Students who begin Latin early know that they are engaged in a long-term learning project. They know that they will not finish Latin grammar until eighth grade. They see and hear the students ahead of them, learning the next declension or conjugation, learning the passive voice, the subjunctive, and the ablative absolute. They know they will be learning those things in the future. When Latin is the focus in grades 2-8, the curriculum has a focus. It is going somewhere, there is a purpose, a goal, an end. There is some good meat to chew on year after year. Nothing can be forgotten in Latin. Everything is cumulative. It is the cumulative nature of math and Latin that make them so rigorous, so fulfilling, so nourishing—like a large plate of Bones!

Even in modern curricula there are what I call “prestige” subjects. They are subjects that require our respect because they are necessarily complex and difficult. They are subjects that have prerequisites, and are therefore by their very nature advanced. You literally cannot do them unless you have gone through a certain amount of preparation. Calculus is one of these subjects. You cannot do calculus unless you have achieved some mastery over arithmetic, and unless you have taken pre-algebra and algebra. The mere fact that you are taking calculus indicates that you have already achieved a great deal. This is why schools are always eager to offer as many levels of calculus as they can. It shows the world that you are an academically rigorous school.

But calculus is a subject in mathematics. What language courses do we offer that demand this kind of respect? Where are the prestige subjects in the language arts? We might offer “English III” or “English IV.” But these designations do not really indicate any particular extent of achievement. Many times they only tell you what grade level the students who take it are in. A student transferring into a school might never have taken English I or II, but, if they are in a particular grade, they will be placed in English IV. These titles tell you little about what students taking them have actually achieved.

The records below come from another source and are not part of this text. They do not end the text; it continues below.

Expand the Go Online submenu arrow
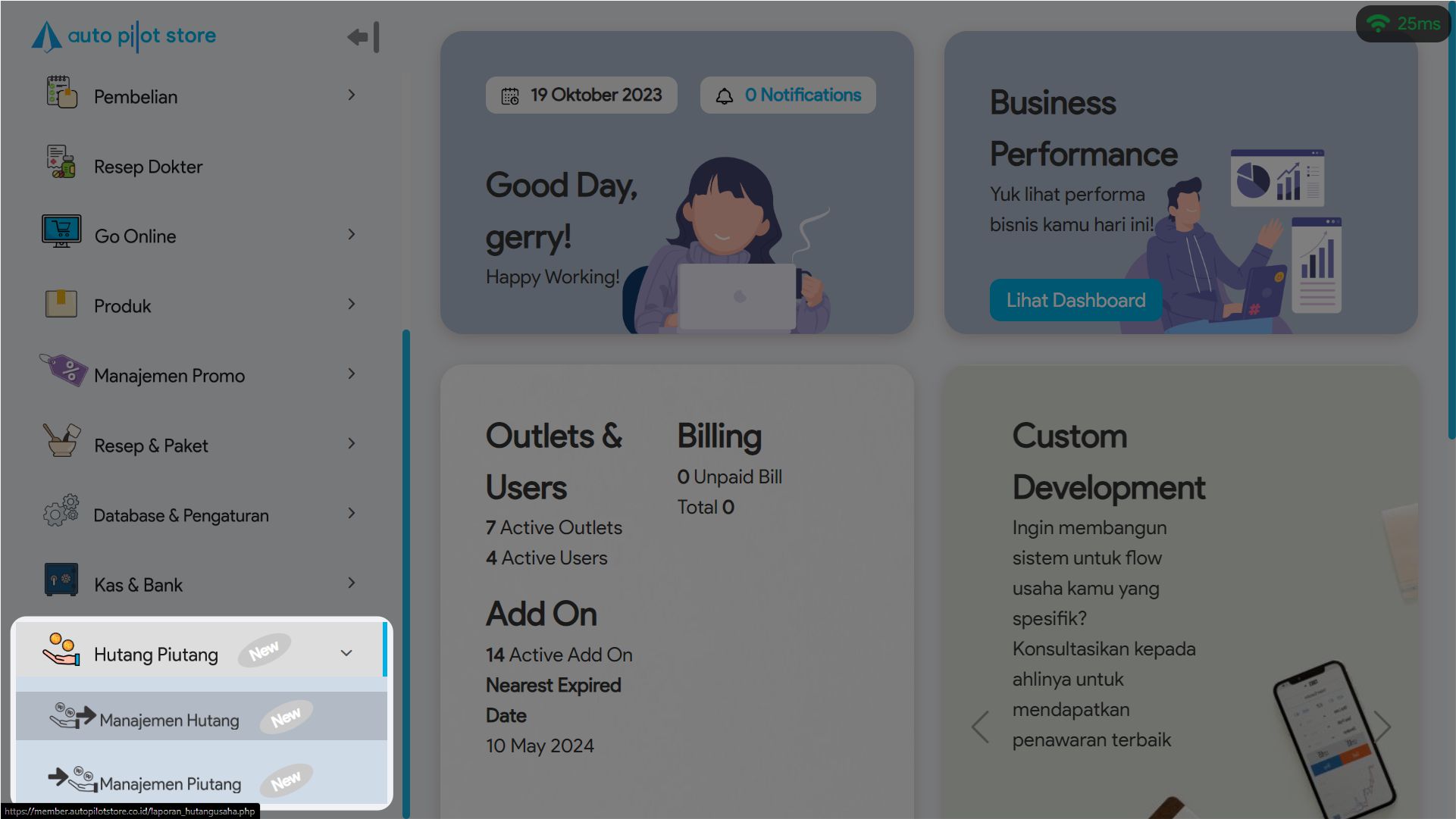 pos(352,235)
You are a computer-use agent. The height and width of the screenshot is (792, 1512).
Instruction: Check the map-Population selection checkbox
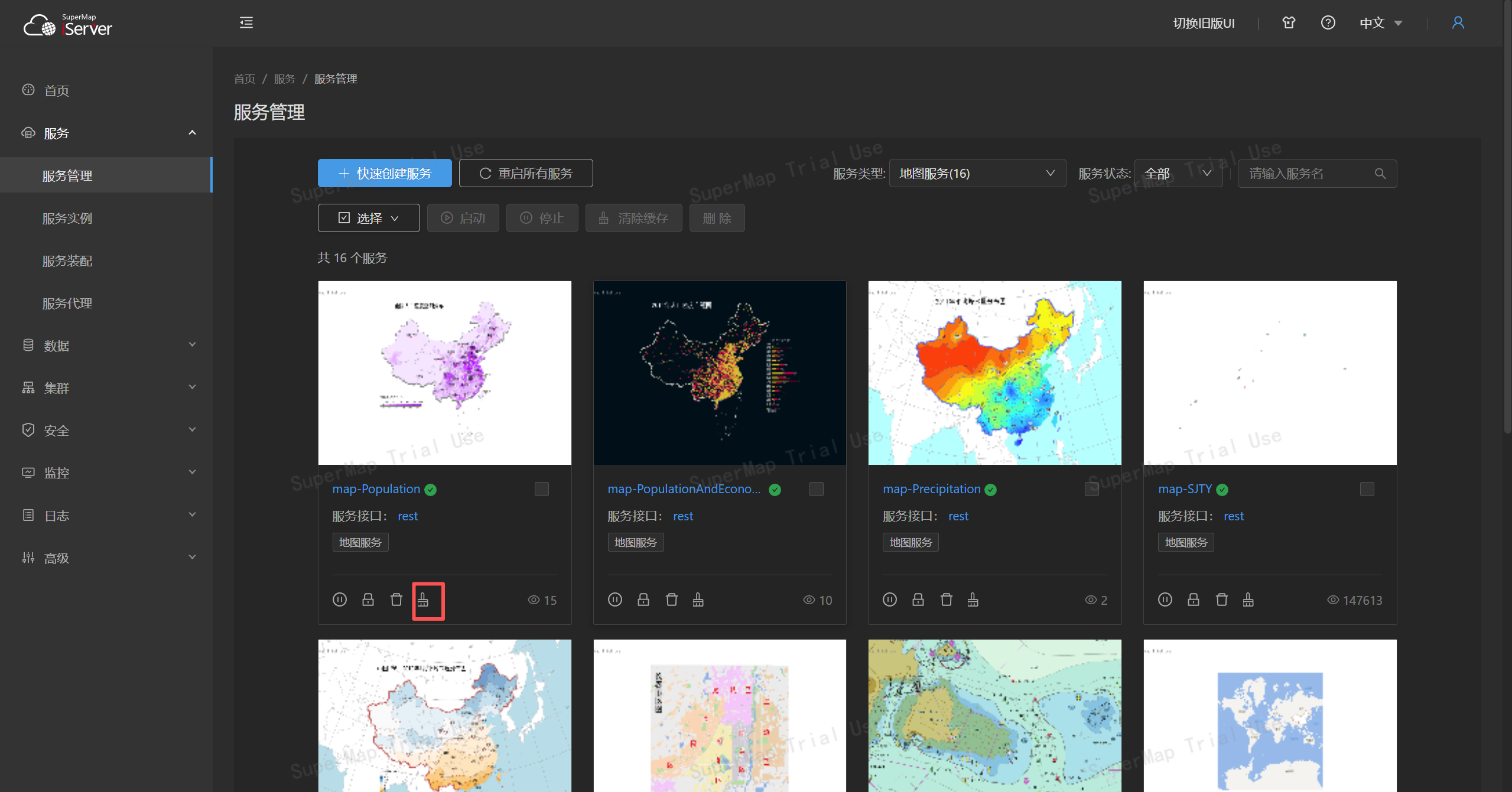click(541, 489)
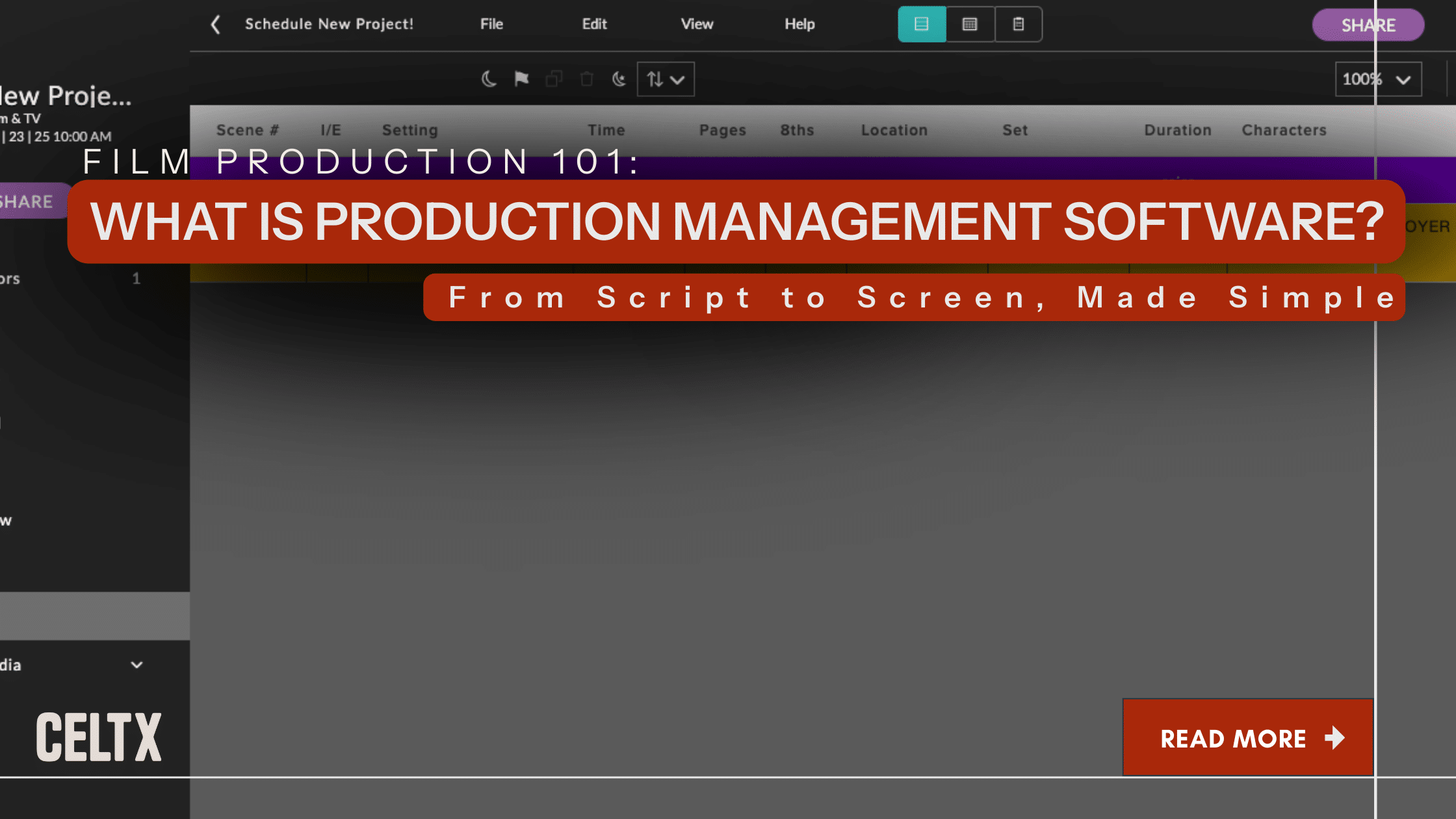
Task: Open the sort arrows dropdown
Action: tap(666, 79)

But if a school offers Latin IV, the situation is very different. Offering such a class tells us something. Such a class is a “prestige” class. It is more like calculus in that regard than English. You cannot put a student in Latin IV merely because he or she is in a certain grade. There are prerequisites. You cannot allow students in Latin IV unless they have first taken Latin I, II, and III. Like calculus, a Latin IV course tells us that the students who take it have achieved an advanced level of knowledge and skill.

Math and science have prestige and respect in our culture because they are difficult and demanding. But the entire language side of the curriculum has declined in respect and prestige, partly because it has become undisciplined and unstructured. There are no standards left in English, history, and humanities. They have become subjective, tools for propaganda. Latin does for the language/humanities side of the curriculum what math does for the science side. Without the fundamental discipline of Latin, the humanities will continue to decline. The study of Latin will reinvigorate our flabby curriculum and give it the backBone and discipline it needs.

Latin provides the structure, the framework, the Bones, of a good curriculum. Almost every other subject can be taught around Latin and integrated through Latin—history, geography, vocabulary, spelling, composition, literature. Latin is the skeleton that supports everything else. Latin is a universal study through which knowledge integrates naturally.

So skip the sandwich. Go for the Bones.